Philippe Delerm, El primer trago de cerveza y otros pequeños placeres de la vida.

Los domingos por la tarde, justo antes de partir, papá vaciaba dos frascos de insecticida dentro de la casa y cerraba la puerta aguantando la respiración. El inicio de aquel ritual que significaba volver a Caracas luego de un fin de semana en Río Chico, se sentía como el despertar de un largo sueño, como si comenzáramos a desperezarnos para dejar ese mundo de zancudos, manglares y tragavenados, y volver a ocupar una realidad más civilizada. Cuando miro el rostro de mi hija Cristina por el espejo retrovisor, mientras la llevo de regreso a su casa luego de nuestro fin de semana juntos, me pregunto si tendrá sensaciones parecidas, si sentirá que de alguna forma está dejando un mundo para entrar en otro. En cualquier caso, intento convencerme de que su mirada perdida por la ventana no refleja tristeza, sino que se trata de un silencioso ritual para volver a su rutina cotidiana al lado de su madre.

Las dos horas del viaje desde la casa de la playa hasta Caracas se iban volando. La pasábamos genial escuchando a los Hombres G, discutiendo estrategias sobre un tablero de Ludo magnético y devorándonos unas roscas durísimas y apenas dulces que vendían en La encrucijada. En cambio, los 15 minutos que me tomaba llevar a Cristina desde Caurimare a su casa en la avenida Baralt se volvían eternos. Se imponía un silencio incómodo y la sensación de culpa por el divorcio hacía su mejor intento por aplastarme. A veces ponía nuestra canción, “Sweet child o mine”, y se animaba a cantar conmigo. El aire se aligeraba por un rato, pero cuando nos íbamos acercando a su edificio el ceño se le fruncía, apoyaba la cabeza contra la ventana y evitaba cualquier intercambio conmigo; al menos hasta el último segundo: “¡Papi, me quiero quedar a bailar contigo!”, me estuvo diciendo durante casi un año cada vez que Natalia, su mamá, abría la puerta del edificio. “Hoy no se puede, mi Cris, mañana tienes escuela y…”.
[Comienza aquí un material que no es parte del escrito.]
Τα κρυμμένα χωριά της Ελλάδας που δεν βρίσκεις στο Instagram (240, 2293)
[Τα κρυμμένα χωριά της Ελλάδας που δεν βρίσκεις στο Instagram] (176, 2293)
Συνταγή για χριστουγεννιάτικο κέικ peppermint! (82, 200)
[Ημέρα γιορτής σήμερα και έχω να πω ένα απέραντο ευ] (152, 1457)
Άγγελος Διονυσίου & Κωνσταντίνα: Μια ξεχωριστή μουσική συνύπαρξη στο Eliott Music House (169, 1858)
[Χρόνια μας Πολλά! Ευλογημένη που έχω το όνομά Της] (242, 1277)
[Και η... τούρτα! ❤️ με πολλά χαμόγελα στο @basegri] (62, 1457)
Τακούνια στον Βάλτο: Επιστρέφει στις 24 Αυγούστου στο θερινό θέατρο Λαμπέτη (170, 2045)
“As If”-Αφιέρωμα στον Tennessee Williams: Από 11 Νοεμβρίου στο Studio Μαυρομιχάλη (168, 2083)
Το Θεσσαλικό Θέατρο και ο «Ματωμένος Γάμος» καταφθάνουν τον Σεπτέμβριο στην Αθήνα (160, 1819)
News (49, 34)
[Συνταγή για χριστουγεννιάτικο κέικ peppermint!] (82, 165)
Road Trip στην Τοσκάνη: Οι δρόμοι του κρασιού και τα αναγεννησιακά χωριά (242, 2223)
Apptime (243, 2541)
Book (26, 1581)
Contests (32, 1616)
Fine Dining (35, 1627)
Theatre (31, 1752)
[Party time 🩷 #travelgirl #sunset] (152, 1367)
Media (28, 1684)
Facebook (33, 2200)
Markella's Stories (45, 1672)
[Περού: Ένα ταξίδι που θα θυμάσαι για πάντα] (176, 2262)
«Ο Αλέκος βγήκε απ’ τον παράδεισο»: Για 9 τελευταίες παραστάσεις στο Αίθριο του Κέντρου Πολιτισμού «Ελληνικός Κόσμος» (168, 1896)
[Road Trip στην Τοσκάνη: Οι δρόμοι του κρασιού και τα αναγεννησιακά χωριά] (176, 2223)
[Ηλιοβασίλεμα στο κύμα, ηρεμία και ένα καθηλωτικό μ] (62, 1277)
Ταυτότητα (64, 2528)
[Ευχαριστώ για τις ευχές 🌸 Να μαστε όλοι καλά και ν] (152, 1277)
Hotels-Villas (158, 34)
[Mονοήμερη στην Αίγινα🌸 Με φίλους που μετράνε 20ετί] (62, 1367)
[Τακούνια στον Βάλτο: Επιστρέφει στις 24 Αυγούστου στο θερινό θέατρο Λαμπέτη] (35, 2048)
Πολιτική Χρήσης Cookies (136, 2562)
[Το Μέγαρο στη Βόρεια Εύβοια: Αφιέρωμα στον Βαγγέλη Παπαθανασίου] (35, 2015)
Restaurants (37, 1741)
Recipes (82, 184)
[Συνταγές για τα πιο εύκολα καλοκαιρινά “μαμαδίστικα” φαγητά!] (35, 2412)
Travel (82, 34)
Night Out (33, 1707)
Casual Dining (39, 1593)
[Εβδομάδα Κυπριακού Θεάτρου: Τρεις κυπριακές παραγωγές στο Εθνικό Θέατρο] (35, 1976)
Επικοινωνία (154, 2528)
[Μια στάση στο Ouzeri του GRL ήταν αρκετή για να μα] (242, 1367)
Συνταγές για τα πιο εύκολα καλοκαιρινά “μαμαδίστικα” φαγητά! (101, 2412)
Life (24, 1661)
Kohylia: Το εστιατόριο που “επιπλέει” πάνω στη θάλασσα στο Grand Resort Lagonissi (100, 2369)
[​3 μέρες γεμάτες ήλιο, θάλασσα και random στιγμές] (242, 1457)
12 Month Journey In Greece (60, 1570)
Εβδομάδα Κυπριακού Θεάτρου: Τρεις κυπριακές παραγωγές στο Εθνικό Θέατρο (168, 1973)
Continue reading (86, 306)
A fin de cuentas, poco había que comparar entre ambos momentos. Cuando tenía la edad de Cristina, llegaba a casa durmiendo y mi única preocupación era que quedara algo de sol para jugar con mis amigos de la calle. El edificio donde vive mi hija tiene una amplia puerta de vidrio y suelo quedarme estacionado viéndola caminar por el pasillo hasta que toma el ascensor. Su paso apesadumbrado nada tiene que ver con mi emoción cuando, luego de dos horas de viaje, salíamos de la autopista y podía ver el letrero de Caurimare. ¿De quién me despedía cuando mi papá se bajaba del carro para cerrar la reja del estacionamiento de la casa de la playa? Tal vez de algunos cangrejos que asomaban tímidamente la cabeza desde sus madrigueras, o de Macagua, el jardinero que en ocasiones nos visitaba con la excusa de hacer algún trabajo en el terreno, cuando lo que realmente le interesaba era hablar de béisbol con mi papá mientras se tomaban unas cervezas. Cristina tenía que dejarme y conformarse con no verme hasta dos fines de semana después, y no había forma de que no lo asimilara como una situación terriblemente injusta de la que era en parte responsable. Supongo que cuando Cristina se haga mayor tendré la valentía de preguntarle qué sentía cada domingo cuando la llevaba de vuelta a su casa.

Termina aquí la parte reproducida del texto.